The messages we tell ourselves have a profound impact on our thoughts and perceptions.
As Maura Koutoujian, a career and life coach in Jody Michael Associates’ Chicago office explains, “The words we choose to convey those messages carry more meaning than many of us realize.
“We tend to believe our self-talk,” she says. “Most people know that using certain words can influence the nature of our interactions with others. What many fail to recognize is that they can also — perhaps even more powerfully — influence the ‘conversations’ that take place in our minds.”
9 life coaching Phrases to Incorporate Into Your Vocabulary — and Life — Today
- Yes, and … — This classic improv exercise is a great way to increase the flexibility of your thinking. Our natural inclination is to overuse the conjunction “but” (“That’s a great idea, but …” or “I’d love to lose 10 pounds, but …”) which immediately negates the notion preceding it, according to Maura. In conversations — whether in our own heads or with others — the word “but” can be the quickest way to abandon a goal, put the brakes on innovation and end dialogue. By contrast, she points out that “yes, and …” invites exploration. It opens the door to creativity, collaboration and connection.
- Thank you — One of the first lessons we learned in life remains one of the most powerful. When you express appreciation, you’re not just being polite. An authentic “thank you” acknowledges that you’ve noticed another person’s kindness — evidenced through their thoughtfulness, words or actions — and that it has meaning. Maura says, “I love the idea of learning the translation of ‘thank you’ in many languages. The concept of gratitude is at the essence of positive psychology around the globe.”
- Progress, not perfection — With roots in addiction recovery programs, this life coaching reminder is one that can provide encouragement when striving for any goal. It’s so easy to beat ourselves up when we fall short of our expectations (our own or those that we perceive others have for us), but giving yourself credit for the small steps you make along the way can be very empowering. “Yet” is another good word for progress … “not yet” implies indeed, someday.
- How will I …? — The flip side of “I can’t” is “I can.” But how will you get from point A to point B? A shallow promise to yourself can — and likely will — disappoint if you don’t explore ways to connect the dots. Effective leaders with a flexible mindset inspire their team to develop innovative processes by asking “how can we accomplish x, y or z?” As the CEO of your own life, asking yourself the same question encourages you to consider a variety of options to achieve the results you envision.
- I trust you — Sometimes we need to reassure those close to us that we have faith in their abilities, decisions and perspectives. That reassurance can buoy their self-confidence and deepen our connection. Often, we neglect to remind ourselves. “Self-doubt can follow you around like a dark cloud,” Maura says. “Quieting your inner critic can be very empowering, opening the door to infinite possibilities.” Looking for concrete strategies to develop greater trust in your own abilities, decisions and actions? See the JMA Catalyst article, Building Self-Confidence: 10 Life-Changing Strategies.
- TGIM — Who doesn’t love a weekend? No alarm clock, “me” (or “us”) time and implicit permission to enjoy life. TGIF, a phrase so popular that a restaurant chain took it as its name, is relatable because weekends are what so many of us work toward — all week long. If you’re feeling dissatisfied with your professional path, a career coach can help you sort out whether it’s time for a change. A career that’s properly aligned with your innate abilities, interests and values can help you banish the Sunday Night Blues and welcome the start of a new work week. Mondays can be pretty awesome, too!
- At the moment — A meteorological storm can be intensely frightening when you’re standing in the eye of it. While it can leave great havoc in its wake, it always passes. There is no such thing as a permanent tornado, hurricane or thunderstorm. And so it goes with emotional “storms.” Whether you experience loneliness, anger, or even stress, by adding “at the moment,” you acknowledge its finite-but-temporary existence. “I’m lonely” has a far more permanent ring than “I’m lonely at the moment.” By learning to control the thoughts that influence your moods and impact your behavior, you can significantly empower yourself.

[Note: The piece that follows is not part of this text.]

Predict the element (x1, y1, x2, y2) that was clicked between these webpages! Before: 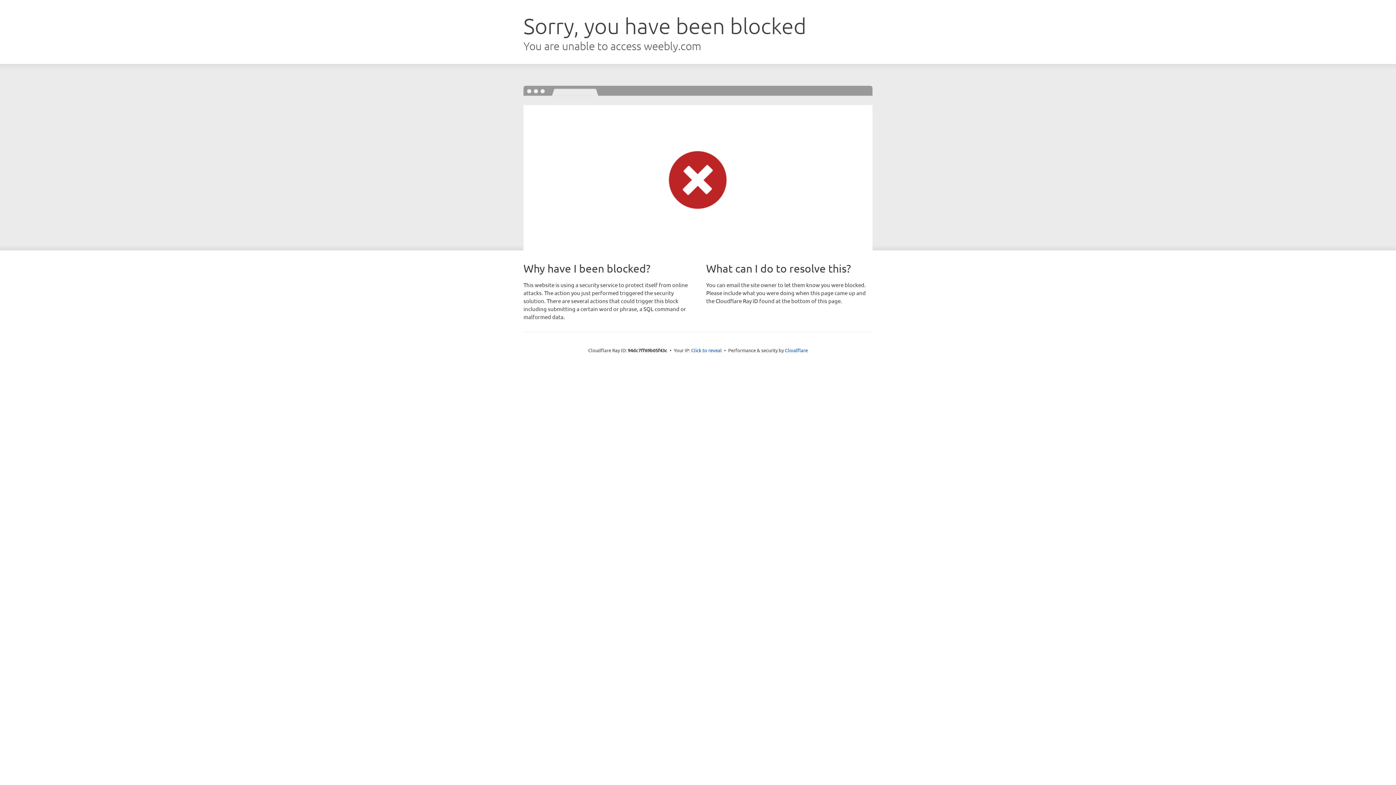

- Good enough — No one aims for mediocrity (nor should they), but too often, we fall prey to perfectionistic tendencies. The concept of the “good-enough parent” stems from the work of British pediatrician and psychoanalyst Donald Winnicott, who found that children learned to cope with the realities of the world as a result of “imperfect” parenting. Self-blame is often a byproduct of the unrealistic expectations we place on ourselves to be the perfect parent, spouse or student/ lawyer/writer/boss/employee. Recognizing that humans are imperfect beings can help you accept that often, good enough is, indeed, the best you can expect from yourself in some situations — and that’s OK.

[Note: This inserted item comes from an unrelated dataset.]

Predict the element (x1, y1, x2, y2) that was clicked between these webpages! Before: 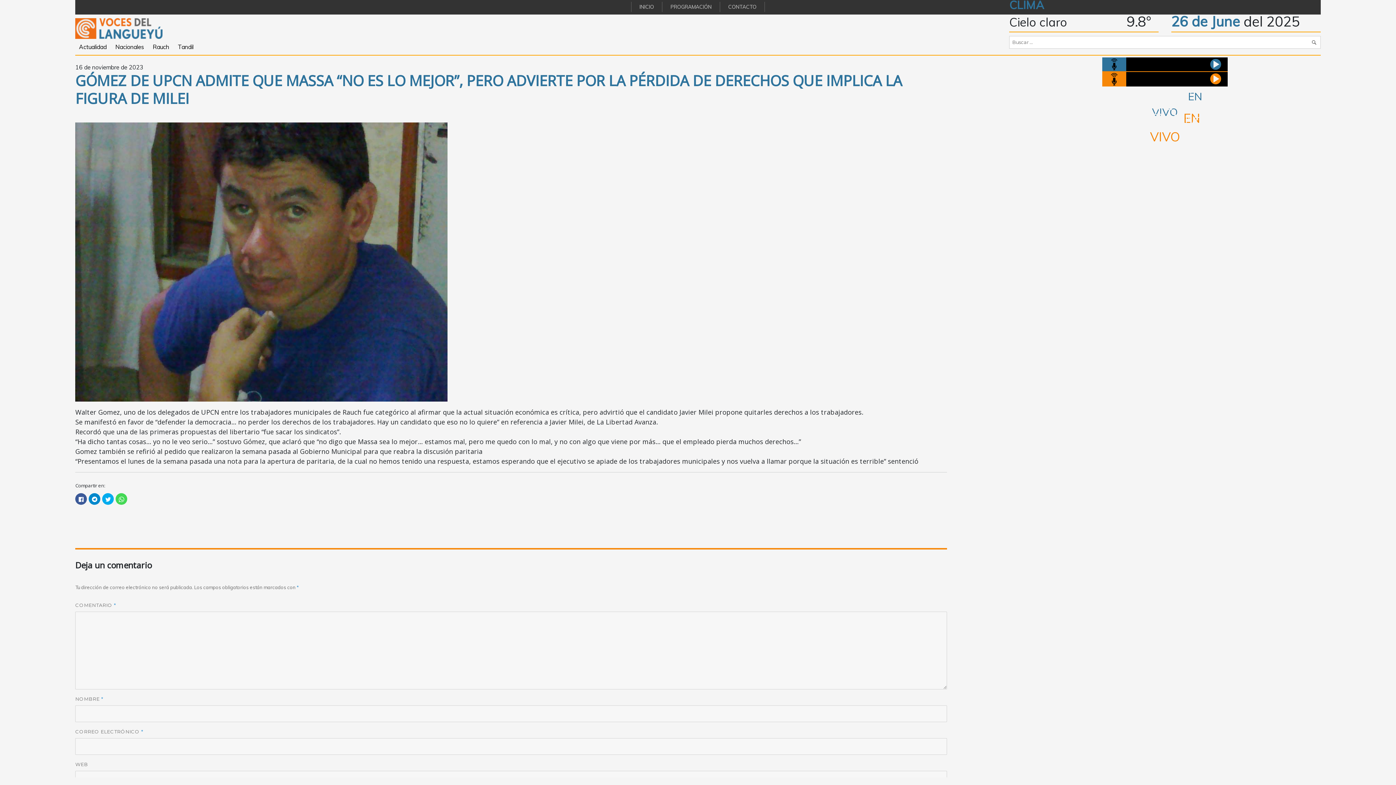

- Just be — We have become champions of busyness. With a cultural emphasis on productivity and checking things off our To-Do lists (quickly and efficiently), it’s easy to forget how good it can feel to “just be.” Maura reminds life coaching clients that a sense of mindfulness, appreciating the here and now, can be very soothing, especially in the face of stress and anxiety. It can also invite curiosity, increase clarity and foster a sense of calmness.
What other phrases have helped you live a better life?